My very first dark sky journey to an island!
Pulau Perhentian is an island off the coast of the state of Terengganu in Malaysia. It is a quiet, serene island with an awesome night sky – you can see the Milky Way with your bare eyes! I went there with a group of stargazing enthusiasts, needless to say I had fun there – learning stuff from the more experienced ones, getting to use droll-inducing professional equipment and enjoying the starry skies with like-minded fellows :) Over ther eI took pictures of a few types : Milky Way pics, startrails, moon shots and the general island shots :D
Here are some pictures of the Milky Way, added with description. All was taken in a Canon 550D using a 18-55mm kit lens.
Milky Way with Scorpio and Sagittarius. It’s not the best shots I have, been experimenting with the color tweaking over at Digital Photo Professional and haven’t decided on which shade I like the best. The Milky Way is thickest over here as we’re facing the centre of the galaxy we’re in! 60s f/3.5 ISO 1600 guided
Left : Scorpio sinking into the horizon 25s f/3.5 ISO 1600 unguided
Right : The Summer Triangle asterism which is composed of three of the brightest stars in the summer sky – Vega of the constellation Lyra the harp on the left, Altair of I on the right, and Deneb of Cygnus the swan down below. In between is the Milky Way. 30s ISO 6400 unguided
What colour of the Milky Way do you like the best? I decided to go with a tinge of blue for this one to bring out the nebulous clouds you can see in the centre of the galaxy. You can even spot some of the star clusters in this picture! :) 65s ISO 1600 f/35 guided
Another experimental shot of the Milky Way, 302 secs ISO 400 f/3.5
Composed and stacked by successive shots of stars in the night sky, it shows the movement of the stars across the night sky and are beautiful portraits in astronomy. Here are some of my very first attempts in startrails.
Left : Scorpio setting in the west. You can faintly see the glow of the centre of the Milky Way in this startrail. There’s a meteor too in the right corner, did you spot it? :) Stack of 88 frames, 25s, f/3.5, ISO 1600.
Below : Spica and planet Saturn setting in the west. The brightest ones in the centre of the picture are Spica and Saturn of course :D
You can see that this photo sports a slight hourglass trail. This is distinctive of the equatorial region. Stack of 44 frames, 25s, f/3.5, ISO 1600.
Earthshine on 26-days old Moon
Earthshine - why is it so special? It is the light of the sun reflected from the earth and reflected from the moon back to Earth. It pretty much goes like in this diagram. That's a handful, but it's why it is so special.
Earthshine is essentially the light of the Earth. As much as Venus, the Moon, Uranus reflects light from the sun, Earth does too! But usually we don't get to see it because we are basically standing on Earth. However one way to observe the Earth's light is by observing Earthshine during a crescent moon.

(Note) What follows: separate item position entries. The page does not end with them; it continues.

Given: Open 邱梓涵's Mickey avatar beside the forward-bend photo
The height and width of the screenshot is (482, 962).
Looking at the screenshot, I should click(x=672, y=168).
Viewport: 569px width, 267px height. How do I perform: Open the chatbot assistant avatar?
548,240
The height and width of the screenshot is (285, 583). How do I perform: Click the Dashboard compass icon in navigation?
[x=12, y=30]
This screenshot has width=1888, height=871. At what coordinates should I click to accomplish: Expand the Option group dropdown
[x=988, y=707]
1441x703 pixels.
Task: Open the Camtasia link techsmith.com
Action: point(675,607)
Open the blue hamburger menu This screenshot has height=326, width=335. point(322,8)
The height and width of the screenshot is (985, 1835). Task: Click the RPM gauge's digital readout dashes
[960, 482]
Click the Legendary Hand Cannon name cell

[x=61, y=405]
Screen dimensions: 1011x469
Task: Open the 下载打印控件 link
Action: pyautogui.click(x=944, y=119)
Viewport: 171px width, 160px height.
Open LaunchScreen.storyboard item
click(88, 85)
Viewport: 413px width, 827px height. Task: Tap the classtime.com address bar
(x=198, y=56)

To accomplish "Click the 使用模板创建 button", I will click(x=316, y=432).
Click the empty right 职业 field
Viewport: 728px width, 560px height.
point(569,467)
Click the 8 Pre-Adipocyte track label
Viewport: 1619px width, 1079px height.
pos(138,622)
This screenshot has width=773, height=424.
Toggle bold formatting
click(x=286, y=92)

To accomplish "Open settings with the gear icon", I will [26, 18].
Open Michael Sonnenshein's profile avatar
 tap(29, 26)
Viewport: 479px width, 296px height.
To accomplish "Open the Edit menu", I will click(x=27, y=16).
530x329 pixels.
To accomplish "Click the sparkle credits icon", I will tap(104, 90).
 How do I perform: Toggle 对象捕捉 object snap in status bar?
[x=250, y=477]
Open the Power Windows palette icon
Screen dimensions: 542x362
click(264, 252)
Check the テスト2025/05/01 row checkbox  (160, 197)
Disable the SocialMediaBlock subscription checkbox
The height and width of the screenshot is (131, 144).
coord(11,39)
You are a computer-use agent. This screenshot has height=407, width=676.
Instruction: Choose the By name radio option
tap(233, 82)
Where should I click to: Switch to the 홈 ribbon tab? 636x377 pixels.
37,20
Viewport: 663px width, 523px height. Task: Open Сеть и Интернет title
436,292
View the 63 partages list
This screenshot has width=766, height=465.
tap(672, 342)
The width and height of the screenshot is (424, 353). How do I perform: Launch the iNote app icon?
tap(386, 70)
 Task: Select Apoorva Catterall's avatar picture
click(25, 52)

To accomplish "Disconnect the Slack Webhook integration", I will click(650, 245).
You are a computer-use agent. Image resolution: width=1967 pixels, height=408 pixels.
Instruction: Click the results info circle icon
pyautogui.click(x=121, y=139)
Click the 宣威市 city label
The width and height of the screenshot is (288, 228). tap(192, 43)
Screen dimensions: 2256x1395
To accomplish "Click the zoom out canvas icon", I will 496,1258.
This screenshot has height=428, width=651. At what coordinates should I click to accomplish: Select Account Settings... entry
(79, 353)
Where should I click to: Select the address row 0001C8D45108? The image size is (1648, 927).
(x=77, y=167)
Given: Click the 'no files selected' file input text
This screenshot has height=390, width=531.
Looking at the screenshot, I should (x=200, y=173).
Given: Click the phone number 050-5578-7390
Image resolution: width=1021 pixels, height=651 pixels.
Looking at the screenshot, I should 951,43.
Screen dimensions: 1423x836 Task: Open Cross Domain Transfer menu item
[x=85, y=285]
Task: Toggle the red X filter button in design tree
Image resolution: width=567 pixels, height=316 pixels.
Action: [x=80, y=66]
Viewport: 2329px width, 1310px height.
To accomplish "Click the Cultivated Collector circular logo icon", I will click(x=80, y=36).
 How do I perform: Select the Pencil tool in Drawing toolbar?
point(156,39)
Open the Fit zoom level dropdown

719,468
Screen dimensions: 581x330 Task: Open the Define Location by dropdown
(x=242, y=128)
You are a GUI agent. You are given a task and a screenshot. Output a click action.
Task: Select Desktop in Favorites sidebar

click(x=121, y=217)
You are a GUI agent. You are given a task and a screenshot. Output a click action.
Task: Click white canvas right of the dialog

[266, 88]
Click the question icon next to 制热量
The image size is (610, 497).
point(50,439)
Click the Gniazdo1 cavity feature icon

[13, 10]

Nowadays, astronomers aim for Earthshine to study the light of the Earth, which reflects off crops and our atmospheric nitrogen, oxygen and other gassies - and use the data collected to assist them in analyzing lights from other stars to detect life on other exoplanets.
You can see the hills illuminated on the ‘earthshine-ed’ part of the Moon! :)
Other than that, we will also see the craters of the moon of course, and determine the craters on them!
The shadow of the moon now features the edges of the side of the Moon visible to us, and it's craters all the way. Now have a look at Nasmyth and Phocylides Crater. You notice that they are overlapping. Which crater was formed first? :)
When you're bored you can also start reading up on the names of the craters, which are actually names of astronomers over the centuries. For example, Aristarchus Hills is actually named after Aristarchus of Samos, a Greek astronomer that...actually... was the FIRST to present a HELIOCENTRIC model of the Solar System. Not Copernicus, but Aristarchus.
The Moon is 26 Days old. The Moon can only 'live' for 28 days so we are looking at a very 'old' moon now. On different days we can see different longitudes of the Moon. It is becuase as the Moon revolves around the Earth, the play between light and shadow illuminiates the different longitudes of the Moon. For example, notice the different craters lighted up during the 23rd and 26th day of the moon.
The trip there was fun on its own too, you can do snorkelling and diving in the Perhentian Islands as well as the islands nearby. Here are some pics of the island.
Our stuff on the trolley. The guides literally popped their eyes out seeing our mountain heap of astronomical equipment.
The jetty at Perhentian Island.
Some photos from the Island. It’s a beautiful place on its own :)
And finally, a surprise! One of the uncles who joined the trip, we call him Dr. Jeeva, gave me this rare giant binoculars, an Oberwerk 22x100! The aperture is 100mm! He said he has many equipment in his place already, he rarely use it so he gave out this along with some of his other equipment he brought to the island!
This binoculars with its 2.6 degress field of view, will be superb in viewing the Moon and clusters! It’s truly an awesome pair of binoculars!